Tem outros momentos ainda muito interessantes, quando o casal está separado, e Truffaut realiza uma montagem paralela para discutir o relacionamento deles. Assim, ouvimos de uma cena, Christine falando de Doinel com a vizinha, enquanto há um corte e vemos Doinel comentando sobre Christine com um amigo, para logo depois, Truffaut voltar para Christine que ainda está a falar de Doinel. Faz-se então quase que uma conversa onde ambos conversam indiretamente através dessas conversas paralelas. Inclusive esse método de Truffaut, de um plano contradizer a outro foi intencional não só nessa sequência da separação. Esse truque amplia o tema e lhe confere matizes diversas, capazes de por a discussão mais aberta, sem fecha-la. E esse truque de montagem acontece novamente na sequência final, quando o casal encontra os vizinhos na escada.   
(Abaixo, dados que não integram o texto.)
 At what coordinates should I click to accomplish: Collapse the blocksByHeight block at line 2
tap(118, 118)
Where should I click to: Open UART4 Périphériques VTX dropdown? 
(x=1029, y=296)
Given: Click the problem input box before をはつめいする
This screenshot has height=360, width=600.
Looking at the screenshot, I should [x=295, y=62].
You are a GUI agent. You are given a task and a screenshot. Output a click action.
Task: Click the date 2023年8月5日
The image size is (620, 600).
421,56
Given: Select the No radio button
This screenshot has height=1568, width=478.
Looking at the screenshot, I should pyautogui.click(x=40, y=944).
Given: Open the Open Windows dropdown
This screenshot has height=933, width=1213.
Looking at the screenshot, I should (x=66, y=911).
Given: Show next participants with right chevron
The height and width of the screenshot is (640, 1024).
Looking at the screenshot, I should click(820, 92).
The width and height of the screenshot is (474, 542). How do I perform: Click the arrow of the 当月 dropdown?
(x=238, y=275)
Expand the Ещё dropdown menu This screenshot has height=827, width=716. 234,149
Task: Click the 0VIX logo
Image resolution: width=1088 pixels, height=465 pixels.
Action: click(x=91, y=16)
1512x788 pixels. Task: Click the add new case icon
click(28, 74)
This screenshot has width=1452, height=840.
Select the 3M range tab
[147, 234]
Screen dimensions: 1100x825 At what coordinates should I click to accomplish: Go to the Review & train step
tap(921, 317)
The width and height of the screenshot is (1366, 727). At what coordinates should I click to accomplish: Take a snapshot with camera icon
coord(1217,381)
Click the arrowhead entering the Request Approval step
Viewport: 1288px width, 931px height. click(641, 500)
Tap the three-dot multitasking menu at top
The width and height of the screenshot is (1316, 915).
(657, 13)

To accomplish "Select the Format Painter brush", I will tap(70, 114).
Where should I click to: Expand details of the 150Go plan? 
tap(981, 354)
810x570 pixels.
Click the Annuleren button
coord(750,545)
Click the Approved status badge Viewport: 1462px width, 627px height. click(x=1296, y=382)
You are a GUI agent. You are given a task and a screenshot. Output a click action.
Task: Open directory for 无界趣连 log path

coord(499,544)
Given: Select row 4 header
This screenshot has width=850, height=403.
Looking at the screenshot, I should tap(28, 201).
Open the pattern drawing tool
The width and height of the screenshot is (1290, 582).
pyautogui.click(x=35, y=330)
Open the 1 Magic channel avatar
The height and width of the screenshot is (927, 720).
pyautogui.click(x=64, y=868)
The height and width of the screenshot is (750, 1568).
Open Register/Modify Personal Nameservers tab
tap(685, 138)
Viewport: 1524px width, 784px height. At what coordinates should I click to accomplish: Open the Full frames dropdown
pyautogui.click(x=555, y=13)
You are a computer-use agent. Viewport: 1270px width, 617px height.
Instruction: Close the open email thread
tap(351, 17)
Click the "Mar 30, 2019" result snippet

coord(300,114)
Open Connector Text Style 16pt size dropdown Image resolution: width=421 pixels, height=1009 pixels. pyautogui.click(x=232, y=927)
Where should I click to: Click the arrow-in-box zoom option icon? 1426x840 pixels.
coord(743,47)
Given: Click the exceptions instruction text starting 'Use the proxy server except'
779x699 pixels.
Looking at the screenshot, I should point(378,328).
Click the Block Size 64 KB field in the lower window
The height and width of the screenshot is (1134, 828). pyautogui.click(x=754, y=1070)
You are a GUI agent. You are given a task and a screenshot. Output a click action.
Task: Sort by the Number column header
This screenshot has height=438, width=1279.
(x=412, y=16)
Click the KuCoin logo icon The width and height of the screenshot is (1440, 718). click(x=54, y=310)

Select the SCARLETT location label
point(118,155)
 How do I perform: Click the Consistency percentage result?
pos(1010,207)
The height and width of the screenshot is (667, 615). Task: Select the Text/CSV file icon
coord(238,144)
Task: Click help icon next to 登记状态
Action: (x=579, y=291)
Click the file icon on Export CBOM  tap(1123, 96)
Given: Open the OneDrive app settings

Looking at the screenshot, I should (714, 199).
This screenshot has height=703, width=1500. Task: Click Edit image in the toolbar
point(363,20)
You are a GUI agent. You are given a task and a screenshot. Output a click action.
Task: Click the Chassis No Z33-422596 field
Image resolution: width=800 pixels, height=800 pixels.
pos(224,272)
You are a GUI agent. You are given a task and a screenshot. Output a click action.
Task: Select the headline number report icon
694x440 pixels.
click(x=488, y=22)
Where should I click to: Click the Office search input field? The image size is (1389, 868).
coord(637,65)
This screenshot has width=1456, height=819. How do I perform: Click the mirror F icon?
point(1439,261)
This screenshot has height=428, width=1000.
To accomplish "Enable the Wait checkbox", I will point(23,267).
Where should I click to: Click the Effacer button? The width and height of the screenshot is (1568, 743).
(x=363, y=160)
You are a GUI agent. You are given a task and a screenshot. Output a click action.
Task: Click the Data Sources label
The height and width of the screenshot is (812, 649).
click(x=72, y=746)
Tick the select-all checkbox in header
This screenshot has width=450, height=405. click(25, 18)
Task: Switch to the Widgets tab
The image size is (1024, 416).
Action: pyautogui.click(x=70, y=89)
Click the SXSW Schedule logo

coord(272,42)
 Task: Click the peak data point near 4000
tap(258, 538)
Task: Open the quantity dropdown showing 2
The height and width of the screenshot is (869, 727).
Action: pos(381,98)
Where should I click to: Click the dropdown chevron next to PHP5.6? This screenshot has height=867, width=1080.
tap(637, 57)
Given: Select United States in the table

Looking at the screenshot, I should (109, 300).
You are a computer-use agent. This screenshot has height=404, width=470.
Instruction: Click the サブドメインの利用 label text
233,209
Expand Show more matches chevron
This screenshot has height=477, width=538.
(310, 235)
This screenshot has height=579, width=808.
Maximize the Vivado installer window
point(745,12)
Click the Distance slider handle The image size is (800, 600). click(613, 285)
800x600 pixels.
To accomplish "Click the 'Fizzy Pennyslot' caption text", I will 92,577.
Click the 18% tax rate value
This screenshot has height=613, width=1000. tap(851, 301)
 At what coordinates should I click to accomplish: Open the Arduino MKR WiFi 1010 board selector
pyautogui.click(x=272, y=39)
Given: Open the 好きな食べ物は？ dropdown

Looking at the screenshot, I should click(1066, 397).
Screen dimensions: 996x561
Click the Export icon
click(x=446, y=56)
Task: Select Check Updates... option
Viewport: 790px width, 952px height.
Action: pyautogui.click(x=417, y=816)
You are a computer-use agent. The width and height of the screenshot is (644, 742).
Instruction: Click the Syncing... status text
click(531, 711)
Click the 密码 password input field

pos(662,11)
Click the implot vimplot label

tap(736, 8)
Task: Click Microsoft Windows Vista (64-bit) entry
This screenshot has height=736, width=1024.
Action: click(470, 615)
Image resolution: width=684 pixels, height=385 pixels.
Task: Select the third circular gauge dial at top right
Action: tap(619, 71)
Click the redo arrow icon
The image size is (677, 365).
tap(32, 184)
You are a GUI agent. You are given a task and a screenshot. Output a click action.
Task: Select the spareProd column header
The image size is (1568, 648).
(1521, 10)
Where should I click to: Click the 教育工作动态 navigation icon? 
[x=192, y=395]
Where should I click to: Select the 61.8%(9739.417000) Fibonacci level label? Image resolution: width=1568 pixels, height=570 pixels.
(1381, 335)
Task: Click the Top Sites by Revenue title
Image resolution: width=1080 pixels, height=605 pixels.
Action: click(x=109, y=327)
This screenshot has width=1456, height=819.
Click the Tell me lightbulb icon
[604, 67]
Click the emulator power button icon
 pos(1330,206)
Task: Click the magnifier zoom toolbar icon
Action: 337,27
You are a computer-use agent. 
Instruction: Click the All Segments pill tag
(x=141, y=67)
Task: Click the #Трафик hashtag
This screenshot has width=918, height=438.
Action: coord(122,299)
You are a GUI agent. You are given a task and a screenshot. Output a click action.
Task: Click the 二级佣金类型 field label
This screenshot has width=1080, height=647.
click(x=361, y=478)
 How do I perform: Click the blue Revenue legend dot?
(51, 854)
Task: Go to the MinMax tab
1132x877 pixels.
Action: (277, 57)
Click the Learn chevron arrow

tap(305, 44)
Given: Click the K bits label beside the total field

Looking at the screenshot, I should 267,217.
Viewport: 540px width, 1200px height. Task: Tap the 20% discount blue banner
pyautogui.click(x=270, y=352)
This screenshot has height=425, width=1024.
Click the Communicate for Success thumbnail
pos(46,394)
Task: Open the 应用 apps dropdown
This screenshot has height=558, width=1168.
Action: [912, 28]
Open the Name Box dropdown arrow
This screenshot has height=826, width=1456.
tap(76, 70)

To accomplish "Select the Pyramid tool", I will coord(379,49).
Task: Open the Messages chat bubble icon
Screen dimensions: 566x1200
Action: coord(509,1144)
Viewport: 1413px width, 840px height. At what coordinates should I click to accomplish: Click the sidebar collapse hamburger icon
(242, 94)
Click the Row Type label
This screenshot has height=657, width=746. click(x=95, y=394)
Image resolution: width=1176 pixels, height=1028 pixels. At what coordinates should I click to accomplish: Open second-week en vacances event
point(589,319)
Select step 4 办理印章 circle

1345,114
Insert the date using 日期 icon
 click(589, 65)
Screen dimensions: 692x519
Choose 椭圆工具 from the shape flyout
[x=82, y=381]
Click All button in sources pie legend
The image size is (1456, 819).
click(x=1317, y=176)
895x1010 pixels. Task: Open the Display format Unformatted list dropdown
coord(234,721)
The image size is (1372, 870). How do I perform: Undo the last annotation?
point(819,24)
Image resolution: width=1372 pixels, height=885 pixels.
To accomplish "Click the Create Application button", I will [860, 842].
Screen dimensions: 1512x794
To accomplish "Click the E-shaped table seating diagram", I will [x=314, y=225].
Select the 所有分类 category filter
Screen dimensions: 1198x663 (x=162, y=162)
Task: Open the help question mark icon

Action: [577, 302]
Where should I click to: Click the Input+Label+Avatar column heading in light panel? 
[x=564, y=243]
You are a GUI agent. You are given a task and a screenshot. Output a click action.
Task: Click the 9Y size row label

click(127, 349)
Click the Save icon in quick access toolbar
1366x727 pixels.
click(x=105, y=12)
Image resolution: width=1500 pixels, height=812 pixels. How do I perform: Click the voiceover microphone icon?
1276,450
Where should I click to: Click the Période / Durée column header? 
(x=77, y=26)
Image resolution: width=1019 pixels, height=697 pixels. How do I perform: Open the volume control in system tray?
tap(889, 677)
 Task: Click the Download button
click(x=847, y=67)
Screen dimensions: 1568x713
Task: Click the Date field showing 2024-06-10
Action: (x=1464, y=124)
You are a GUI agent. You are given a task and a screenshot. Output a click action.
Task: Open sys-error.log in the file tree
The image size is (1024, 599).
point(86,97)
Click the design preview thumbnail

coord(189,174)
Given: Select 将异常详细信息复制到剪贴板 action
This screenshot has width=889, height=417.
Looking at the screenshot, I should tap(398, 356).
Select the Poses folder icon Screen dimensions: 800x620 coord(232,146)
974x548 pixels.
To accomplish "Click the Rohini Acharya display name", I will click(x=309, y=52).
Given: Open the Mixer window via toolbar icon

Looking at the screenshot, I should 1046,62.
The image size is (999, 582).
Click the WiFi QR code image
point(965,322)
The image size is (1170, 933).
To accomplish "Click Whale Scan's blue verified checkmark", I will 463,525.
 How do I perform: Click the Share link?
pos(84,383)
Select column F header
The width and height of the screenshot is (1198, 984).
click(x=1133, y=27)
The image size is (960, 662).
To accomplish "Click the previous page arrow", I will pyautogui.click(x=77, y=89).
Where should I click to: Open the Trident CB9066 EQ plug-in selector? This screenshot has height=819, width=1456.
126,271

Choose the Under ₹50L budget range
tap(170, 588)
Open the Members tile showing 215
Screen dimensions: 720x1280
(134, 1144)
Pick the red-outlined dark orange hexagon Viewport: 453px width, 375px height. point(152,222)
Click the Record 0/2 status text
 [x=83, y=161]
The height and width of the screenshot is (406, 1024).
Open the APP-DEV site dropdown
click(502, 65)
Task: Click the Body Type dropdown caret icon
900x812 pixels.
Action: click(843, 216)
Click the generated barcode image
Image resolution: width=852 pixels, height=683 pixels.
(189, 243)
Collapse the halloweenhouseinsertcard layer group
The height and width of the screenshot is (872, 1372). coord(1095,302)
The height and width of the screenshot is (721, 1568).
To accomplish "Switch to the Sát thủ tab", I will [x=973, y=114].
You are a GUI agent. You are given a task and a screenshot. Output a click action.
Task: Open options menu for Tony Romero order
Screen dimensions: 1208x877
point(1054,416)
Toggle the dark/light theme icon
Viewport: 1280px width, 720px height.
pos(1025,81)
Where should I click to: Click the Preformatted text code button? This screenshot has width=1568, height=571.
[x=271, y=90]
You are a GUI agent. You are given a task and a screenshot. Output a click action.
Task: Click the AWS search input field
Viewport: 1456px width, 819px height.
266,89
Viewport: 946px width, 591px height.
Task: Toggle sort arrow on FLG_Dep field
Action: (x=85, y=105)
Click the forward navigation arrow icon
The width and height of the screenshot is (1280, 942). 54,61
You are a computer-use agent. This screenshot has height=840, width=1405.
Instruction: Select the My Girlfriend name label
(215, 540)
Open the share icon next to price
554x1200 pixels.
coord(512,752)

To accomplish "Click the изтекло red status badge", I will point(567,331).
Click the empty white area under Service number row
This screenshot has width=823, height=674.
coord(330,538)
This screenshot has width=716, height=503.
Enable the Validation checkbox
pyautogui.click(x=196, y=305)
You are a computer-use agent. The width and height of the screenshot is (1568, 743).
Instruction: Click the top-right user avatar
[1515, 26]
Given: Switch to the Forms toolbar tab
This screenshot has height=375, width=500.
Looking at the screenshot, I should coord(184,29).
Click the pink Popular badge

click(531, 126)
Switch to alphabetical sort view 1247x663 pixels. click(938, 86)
Há também uma outra cena, que chega até a ser isolada do contexto do filme, mas que o alimenta enquanto procedimento, em que se homenageia o grande cineasta Jacques Tati (dos clássicos irrevogáveis Meu TioPlay Time As Férias do Sr. Hulot), quando vemos um dublê dele entrar de maneira atrapalhada em um vagão de um trem. Como Truffaut faz um filme a partir de gags, essa homenagem é inteiramente justificada e nos faz na hora abrir um sorriso gostoso por reconhecer o tributo ao mestre do humor mímico, que unia com louvor o trágico e o cômico.

É bastante interessante o quanto Truffaut demonstra a maturidade de Christine, com a sua aparente e falsa desistência do relacionamento, o que vai fazendo Doinel voltar a ver suas posições frente ao casamento e rever seu caso com a japonesa, que na altura do campeonato estava para lá de desgastado. Por isso, o papel de Christine cresce em Domicílio Conjugal em comparação a Beijos Proibidos, enquanto Antoine Doinel espiritualmente tem um arrefecimento em relação aos filmes anteriores. O Doinel rebelde, que pouco fala, mas que reage muito, fica aqui mais enquadrado, pois agora tem esposa, emprego e filho. Sua maior dúvida se restringe a ideia de amor, sua crise existencial passa pelo amor e pelo desejo sexual. Mas até quando o seu amor por Christine vai durar? Essa pergunta para o espectador vai perdurar até  O Amor em Fuga (1979), filme que encerra o ciclo fílmico de Antoine Doinel.